In life, after voting against both wars, she worked with the war effort on the homefront and later led a march of some 5,000 women to the Capitol Building protesting the Vietnam War. Rankin was an activist with non-violent principles. An extreme pacifist, one that refuses to become involved in any way is quite different than Rankin. One could argue that merely getting elected and taking part in the political process proved she was no Pacifist of the non-involvement variety.



In Friendly Persuasion it's that idea of non-involvement that is palpable. I don't much like the film because I feel it swings back and forth between serious examination of principles and lightheartedness too often and too uneasily for me. I'm no big fan of Samantha the Goose and feel the story would have been better served without all the silliness in between the moral arguments. But those arguments of principle are what make the movie worthwhile. And it has always made me wonder about the ideals of non-involvement.
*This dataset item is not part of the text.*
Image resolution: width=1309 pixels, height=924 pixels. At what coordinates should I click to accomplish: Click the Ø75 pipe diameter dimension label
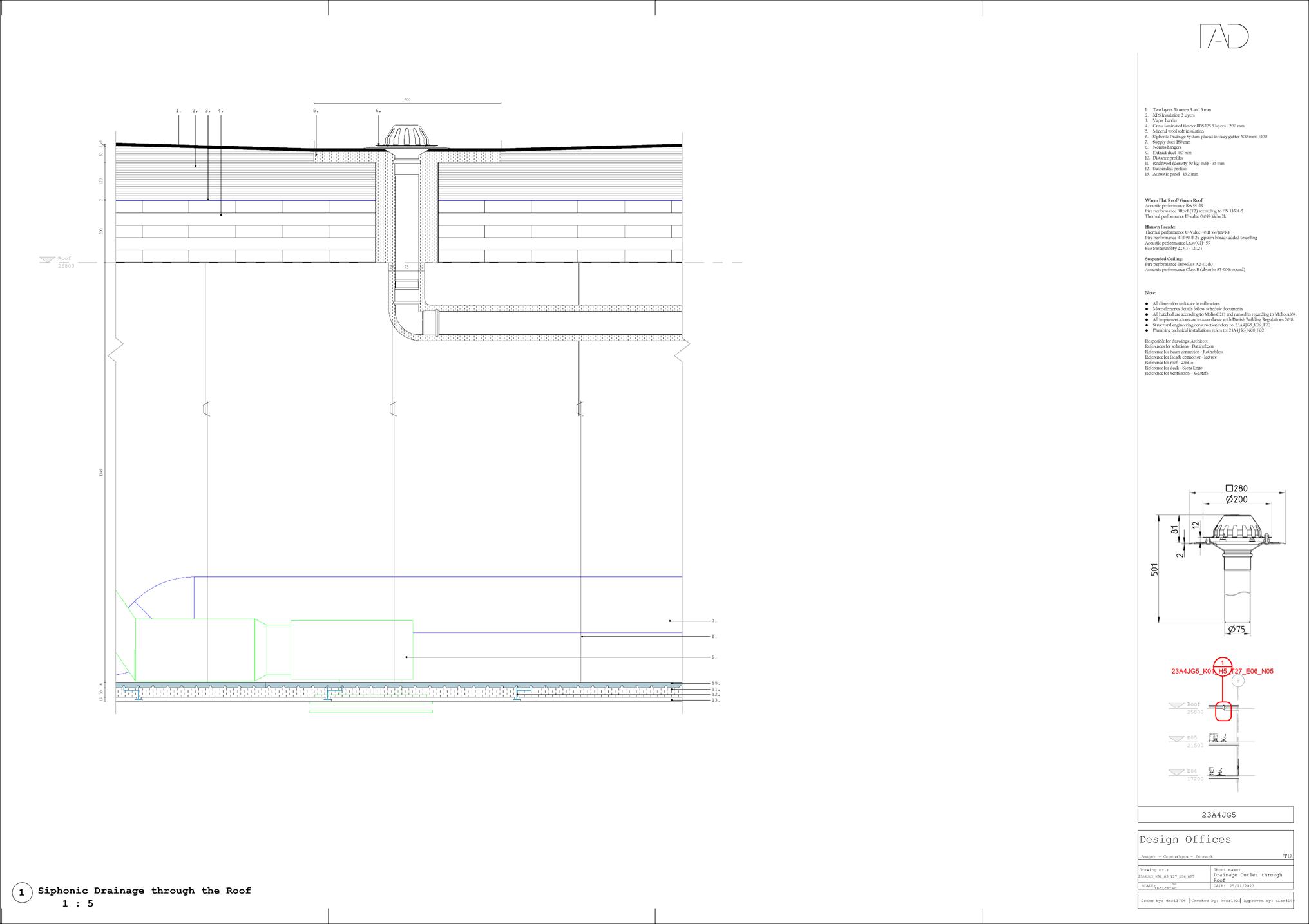click(x=1236, y=630)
In the film the Birdwell family will avoid involvement even to the point of not protecting themselves. The son Josh, played by Anthony Perkins, decides to fight against the approaching Confederate hordes and protect himself and his family. His father Jess, Gary Cooper, does not and disagrees with the action. The problem for me is that the film tries to have it both ways. Josh fights but isn't killed and so the characters are spared having to deal with the moral guilt of someone dying to protect them, the very act of with which they disagree.

Or the scene where Jess fights a soldier, overpowers him and then lets him go. Had the soldier threatened Jess enough that Jess kills him in the heat of the moment there would be more places to go but as it is we get to see Jess fight for himself and also be a pacifist, having his cake and eating it too.

How about when the home is invaded while Jess and Josh are gone? The mother, Dorothy McGuire, invites the soldiers in, let's them have whatever they want and everyone's happy. Would that really happen, or would she have been raped and killed? And then would Jess have stood by his religious beliefs or engaged in an act of revenge?

All questions never answered by the film because it never asks them. Still, it is a well made film and William Wyler's direction is admirable. The way the films juggles the moral questions and finally skirts around them though, isn't. In the end, the movie is too afraid to support any one view of pacifism or non-violence to its conclusion. The ideals of fighting for what one believes in but stopping short of violence to get it is an admirable principle, one that I am not sure I could adhere to every day of my life. It would be interesting to see it explored fully by a film like Friendly Persuasion but only in real life, with the likes of Jeanette Rankin, Martin Luther King and Mohandas K. Gandhi, can we see those ideas realized and fully examined.